_The task_
Restate the records in full, so that each line matches the original exactly.

╭─ Extracted entries

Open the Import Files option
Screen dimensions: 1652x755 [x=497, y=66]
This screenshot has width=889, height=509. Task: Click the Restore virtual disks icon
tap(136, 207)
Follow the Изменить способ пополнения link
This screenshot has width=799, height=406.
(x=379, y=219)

╰─

_Your solution_
Open the Import Files option
Screen dimensions: 1652x755 [x=497, y=66]
This screenshot has width=889, height=509. Task: Click the Restore virtual disks icon
tap(136, 207)
Follow the Изменить способ пополнения link
This screenshot has width=799, height=406.
(x=379, y=219)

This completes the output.